5. Can visitors claim damages against occupier for failing to keep the premises free of the virus?
Under the Occupiers Liability Ordinance (OLO), an occupier owes the duty to take reasonable care to ensure the safety of its visitors using the premises. As such, if an occupier fails to sterilise its premises after a person known to have been infected with COVID-19 visited those premises, it may well have breached its duties under the OLO.
Again, how far the occupier’s duties extend depends on the specific circumstances of the case. If a retail outlet within a mall knows that one of their employees had been infected with the virus, that shop may well need to undergo sanitation but that duty may not extend to the entire mall. What if a kitchen worker was known to have contracted the virus, how long would the restaurant be expected to close for to ensure that co-workers were completely free of the virus before resuming work? One would expect 14 days would be reasonable to ensure that none of the other employees were infected before re-opening. But if the restaurant was able to partially open with staff who had not been in contact with the infected person, and had undergone deep cleaning, it may be arguable that 7 days or less is sufficient as the risk of infection from contaminated surfaces should have greatly dissipated by then.
6. Can insurers decline policy liability if employer/occupier fails to take “reasonable precautions”?
Most policies impose an obligation to insureds to take all reasonable precautions to prevent accidents and disease, and to comply with statutory requirements. Such obligation is usually a condition precedent to indemnity under the policy. However, it is not a condition which can be used easily by insurers to deny policy liability. Insurers must generally show that the insured has been reckless in failing to take reasonable precautions i.e. knowing the consequences of their actions but proceeding with it regardless.
It has been held that “reasonable” does not mean reasonable as between the employer and the employee. Rather, it means reasonable as between the insurer and the insured having regard to the commercial purpose of the policy, i.e. to indemnify the insured against liability for negligence.

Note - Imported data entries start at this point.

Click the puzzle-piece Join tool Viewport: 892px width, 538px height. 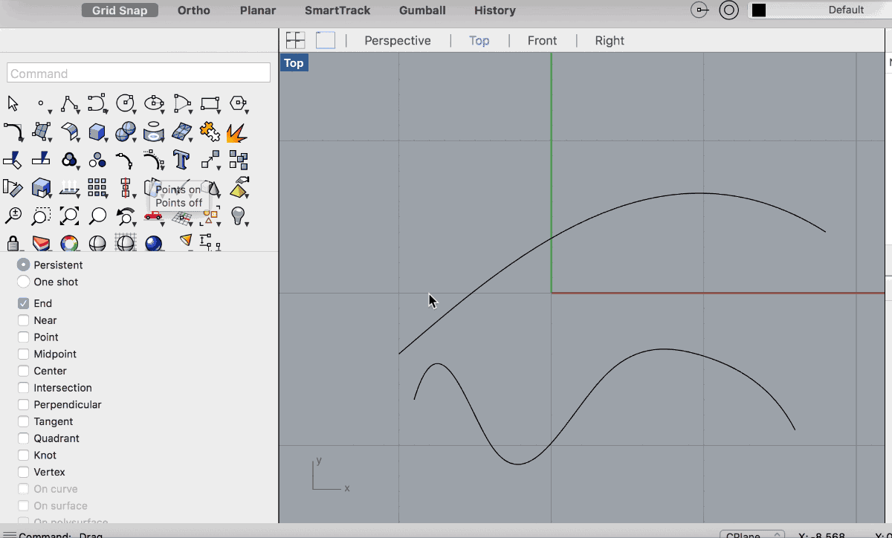[x=210, y=132]
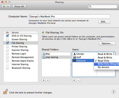
Task: Go forward with the right arrow button
Action: click(x=8, y=6)
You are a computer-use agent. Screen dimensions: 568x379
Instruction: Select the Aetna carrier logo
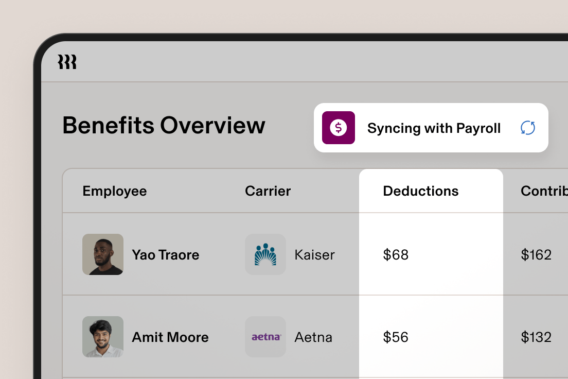click(265, 337)
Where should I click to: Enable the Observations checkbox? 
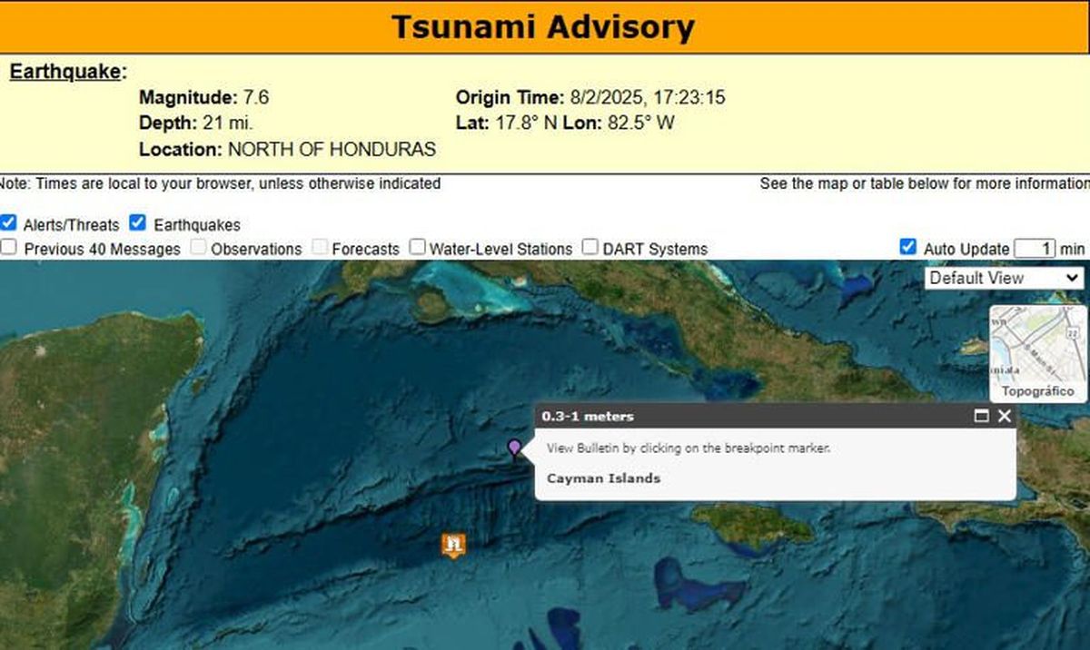[198, 246]
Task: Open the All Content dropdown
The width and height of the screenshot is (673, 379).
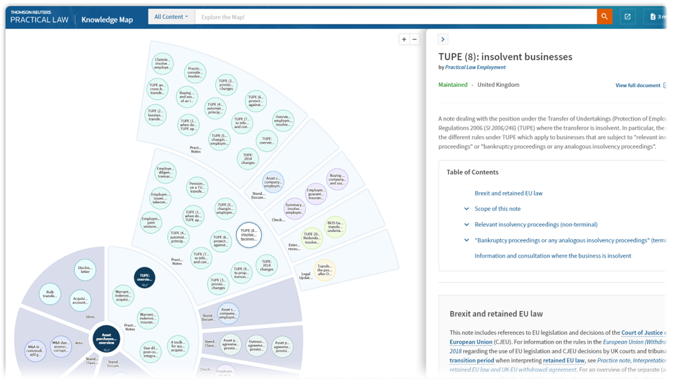Action: [x=171, y=17]
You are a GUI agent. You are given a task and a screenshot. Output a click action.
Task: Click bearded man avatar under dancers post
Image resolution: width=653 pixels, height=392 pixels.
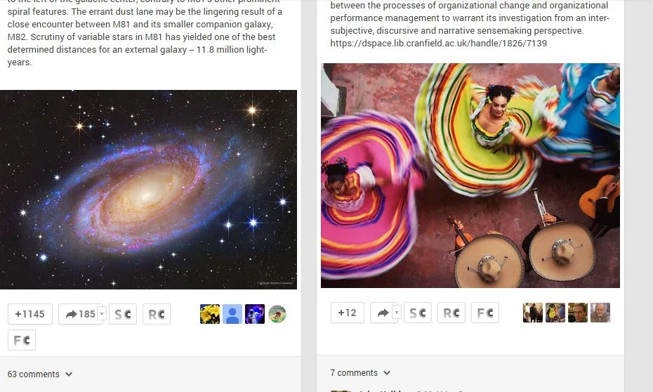[600, 313]
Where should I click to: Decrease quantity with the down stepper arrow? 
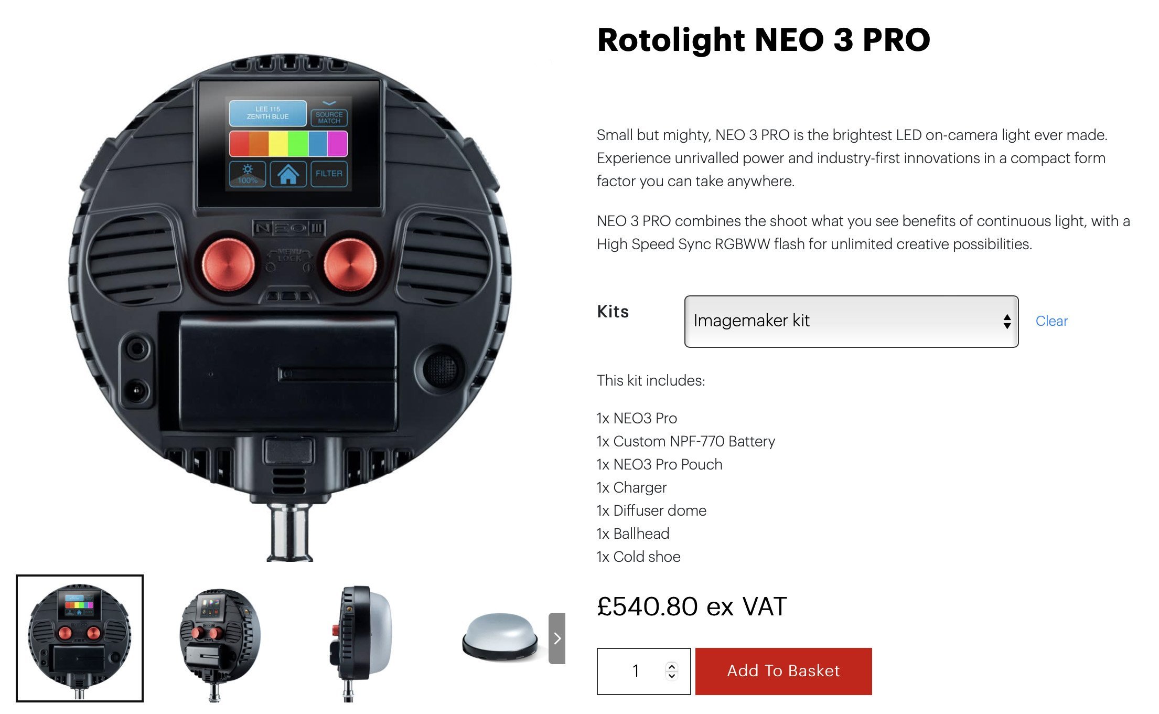[x=672, y=676]
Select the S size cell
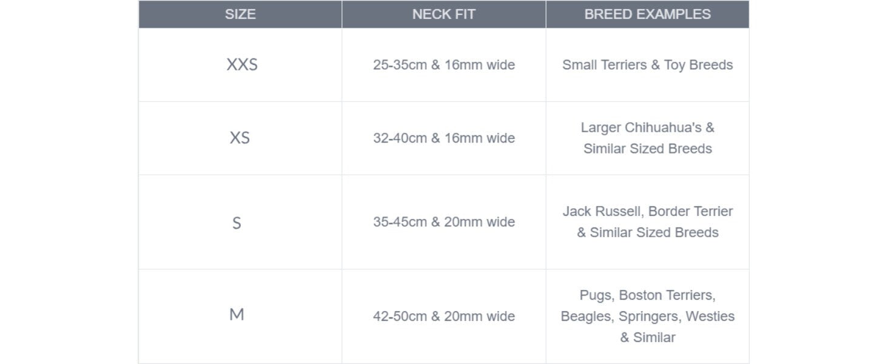The image size is (888, 364). [237, 223]
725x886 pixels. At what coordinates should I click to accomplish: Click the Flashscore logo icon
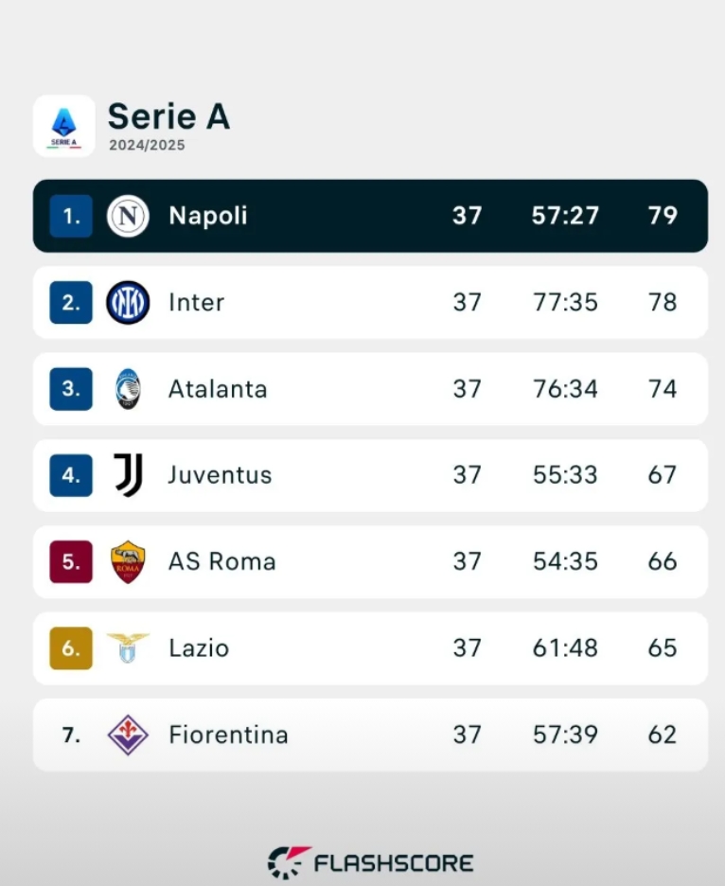coord(289,862)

Accordingly, it is not sufficient for an insurer to decline policy by suggesting the insured has failed to take any particular precaution to avoid the contraction of COVID-19. The insurer must show more, that is the insured knew that their act or omission would cause someone to contract the disease but proceeded with it anyway.
As the coronavirus outbreak is still evolving, no one knows for sure how long it will last, or how many people will be affected in Hong Kong. However, it is undoubtedly clear that there will be claims and significant impact on insurers across many lines of business.